▸ Text passage:
━━━━━━━━━━━━━━━━━━━━━━━━━━━━━━
This was the one sure thing. Pearson should have made it last year. Pearson was named on 94 percent of the ballots — far more than anyone else.
"Bobby Allison," France said.
Allison, Cale Yarborough and Waltrip are all credited with either 83 or 84 victories. The conventional wisdom was that the three men's careers were so similar — each ranks in the top five in all-time wins — they would go in together in the second class.
"Lee Petty," France said. Waltrip's face started to turn white. "Ned Jarrett," France said. Waltrip clapped politely. "Bud Moore," France said.
Sitting next to Waltrip, Kyle Petty clapped him on the leg sympathetically.
Waltrip's face showed no expression, but was so drained of color it looked like a sheet of typing paper. For a moment, the man who is so adept at talking into microphones that he long ago picked up the nickname "Jaws" was quiet.
OK, so you've seen people not win awards they wanted plenty of times. It happens every year at countless awards shows.
But how many times have you seen that same person then have to interview everyone who beat him on live TV?
That's what Waltrip had to do Wednesday. He held up well. He smiled and congratulated all the winners. But inside it gnawed at him.
After the TV lights dimmed, Waltrip talked to some of us reporters. "I'm disappointed," he said.
By then, after an hour on TV, Waltrip had regained his color and some of his normal good humor. "I haven't met anybody yet who didn't vote for me," he said. "I'm not sure — somebody needs to do the math."
━━━━━━━━━━━━━━━━━━━━━━━━━━━━━━
▸ Problems to solve:
(a) In the Waltrip passage, what nickname did Waltrip pick up long ago?
(b) Write the next part of the Waltrip passage, continuing after its final sentence.
You can complete the work without the records that follow the Waltrip passage.
━━━━━━━━━━━━━━━━━━━━━━━━━━━━━━
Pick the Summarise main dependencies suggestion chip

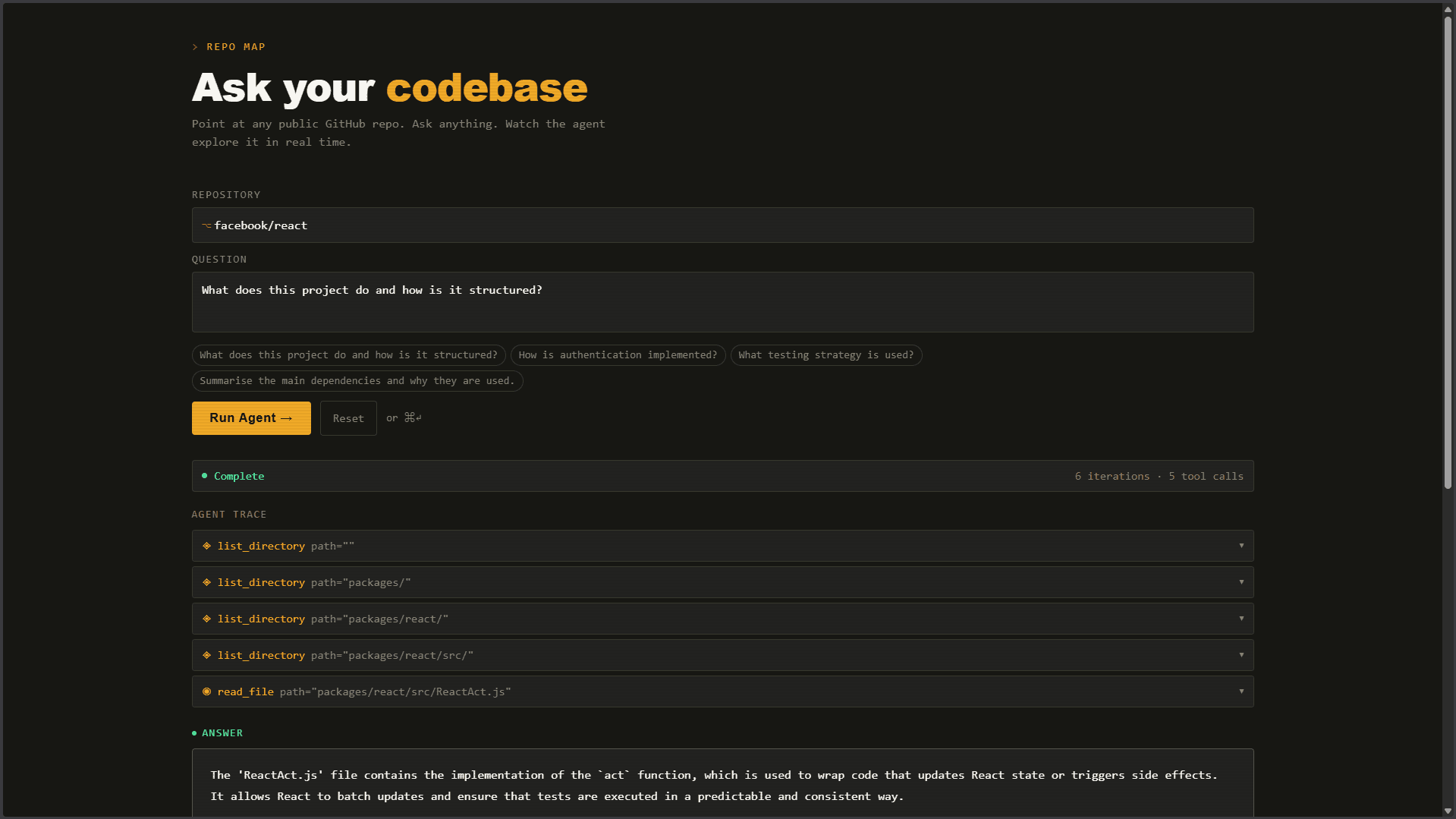tap(357, 381)
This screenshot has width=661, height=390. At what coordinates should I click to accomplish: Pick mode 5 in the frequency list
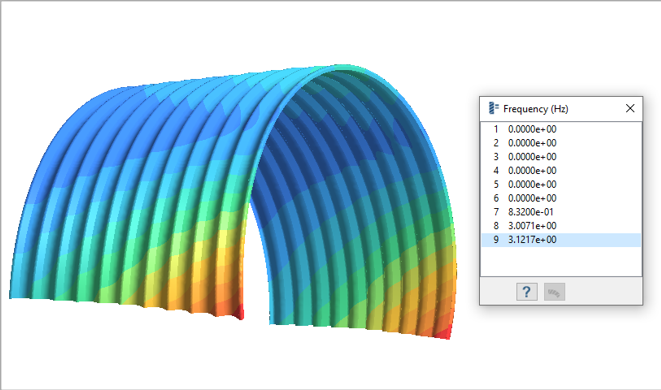(561, 184)

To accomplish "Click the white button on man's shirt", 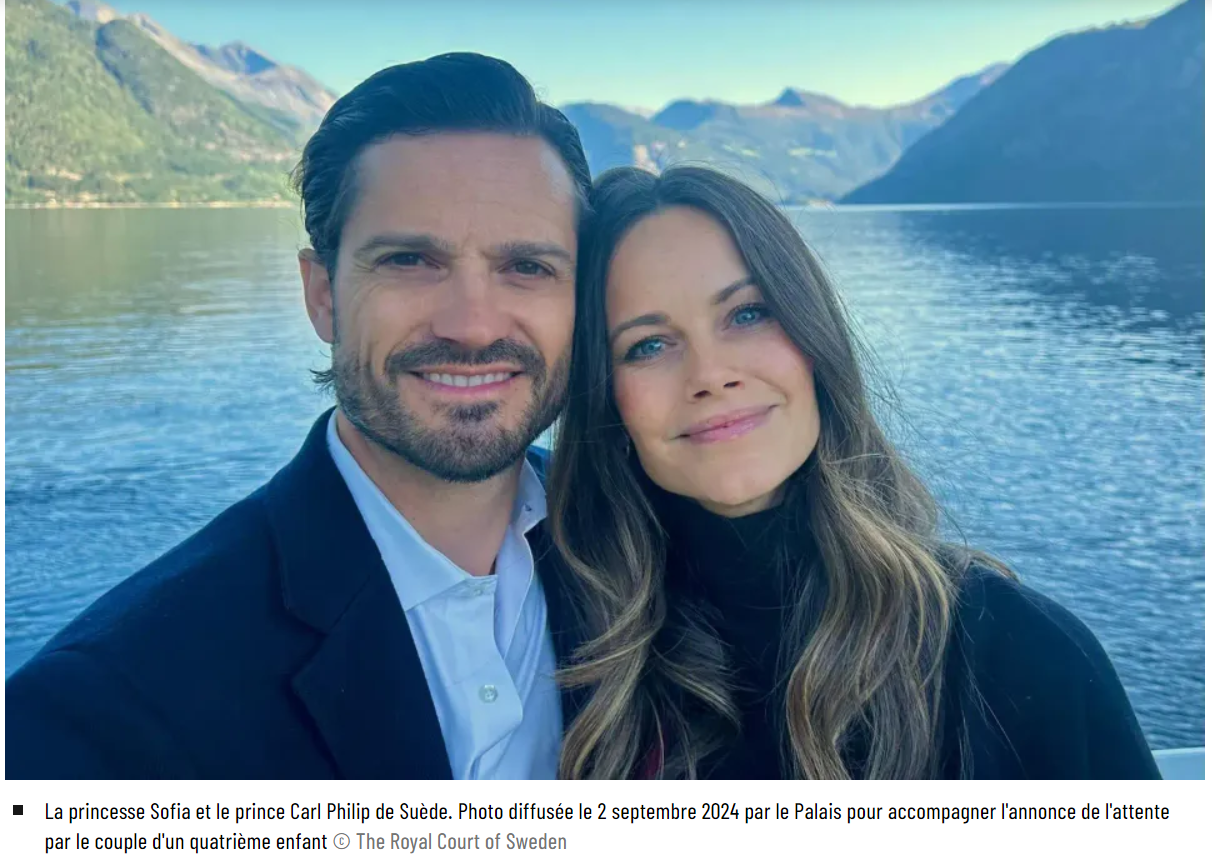I will 488,693.
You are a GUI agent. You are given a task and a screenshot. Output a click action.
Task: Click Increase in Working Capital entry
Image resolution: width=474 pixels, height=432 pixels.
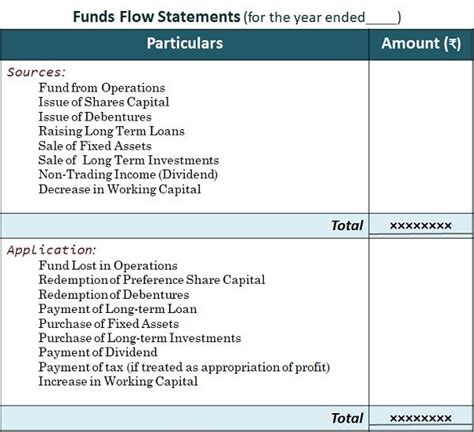coord(118,381)
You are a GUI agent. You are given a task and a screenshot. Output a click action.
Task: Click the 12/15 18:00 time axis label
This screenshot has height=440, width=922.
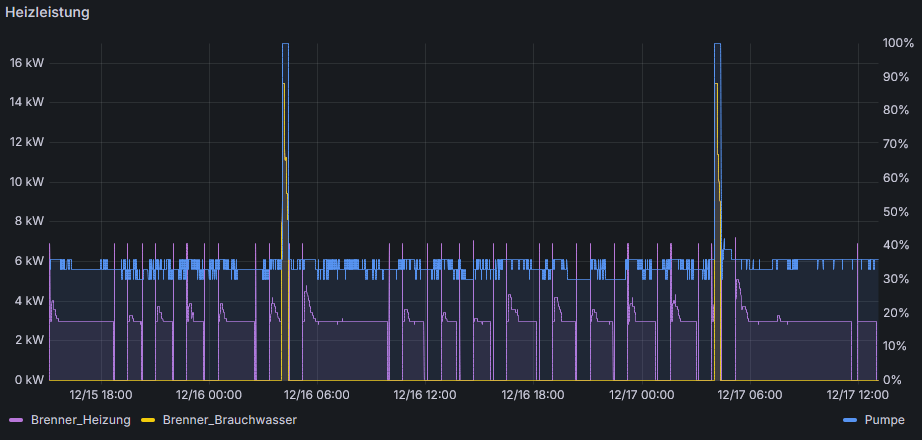(102, 395)
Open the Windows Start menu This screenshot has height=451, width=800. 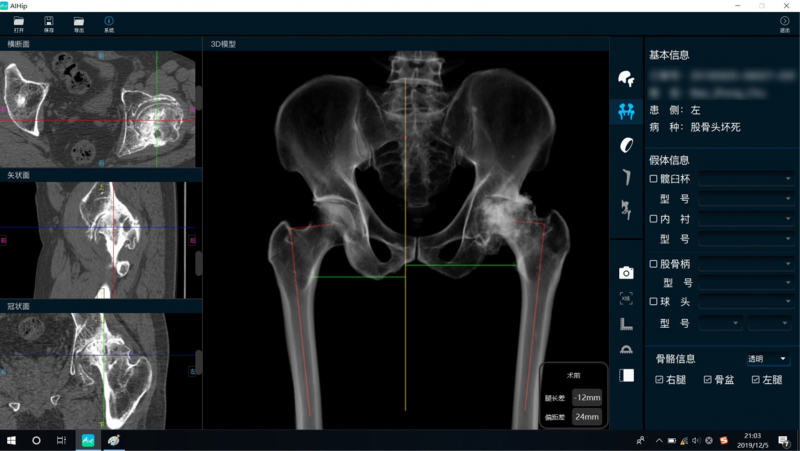12,440
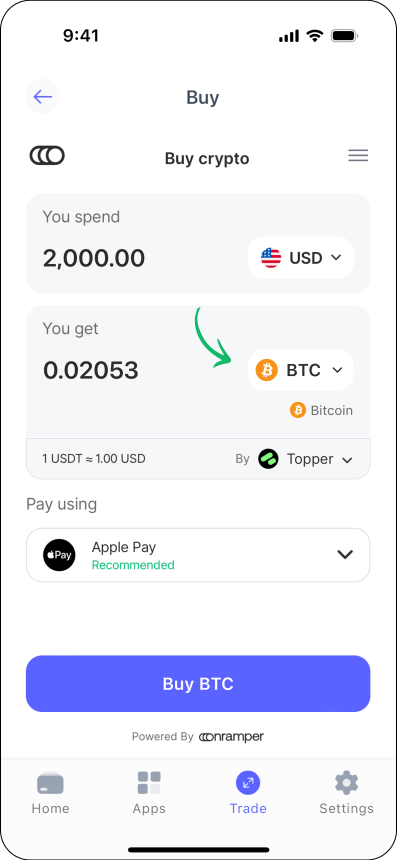Click the Powered By Onramper link
Screen dimensions: 397x860
(x=198, y=737)
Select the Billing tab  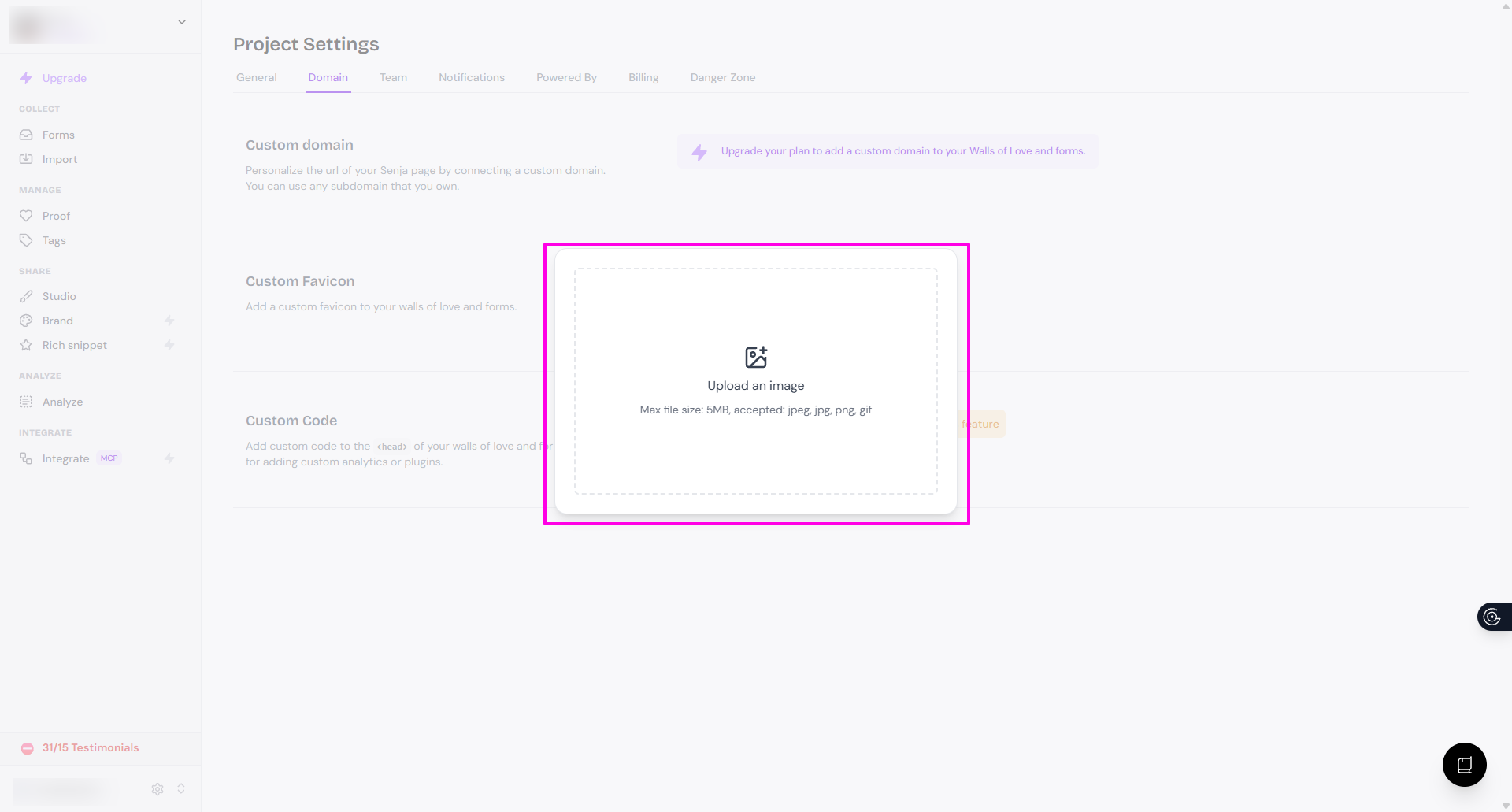pos(643,77)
━━━━━━━━━━━━━━━━━━━━━━━━━━━━━━
▸ Results in order:
(a) "Jaws"

(b)
In fact, of the 52 votes cast by folks from all corners of the NASCAR industry, by my math Waltrip had to have been left off of at least 29 of the 52 ballots (the fans did put him on their ballot, which counted as the 53rd vote).
Bud Moore, the well-known crew chief, owner and war hero, was the last man in on Wednesday. He got 45 percent of the votes.
It was the wrong decision, I thought. Both Waltrip and Cale Yarborough should have made it over Jarrett and Moore (both of whom also deserve to be in, of course, but in class No. 3).
Yarborough wasn't there, so at least he didn't have to lose publicly. He was home in South Carolina and was scheduled for oral surgery, he told a reporter earlier in the week.
Both Waltrip and Yarborough made some political enemies during and after their driving careers. Waltrip didn't think that was the reason he didn't make it. I think it was part of it.
"Believe it or not, I think it's because I'm 63 years old," Waltrip said. "I think they look at me as a guy who's going to be around awhile. Maybe it's not time. Maybe I'm not old enough to be in the hall of fame."
He has a point, but it's probably more than that.
Waltrip isn't as universally beloved in the NASCAR community as Jarrett, for instance, although his driving record in the top series is better and both have been TV broadcasters.
"I couldn't do any more," Waltrip said, and the emotion started to seep out of him then. "I did everything. In this sport, I've done everything they've ever asked me to do. I've won races. Championships. I've done everything I think I can do. And you know? It wasn't my time. I guess I might know a little bit how Pearson feels today when he left here last year (after not getting elected to the first class)."
It's hard to feel terribly sorry for Waltrip, of course. He's handsome, rich and relatively famous.
Yet I did feel sorry for him Wednesday.
I thought he should have made it, but he didn't. He wanted it badly, lost publicly and can't do a thing about it.
When do you think you'll get in? I asked him.
"You know," Waltrip said, "at this point I wouldn't make a prediction."
Then someone else needed him, and he had to go.
Waltrip swiveled his chair back around, facing a camera again, as one of the longest days of his life just kept on going.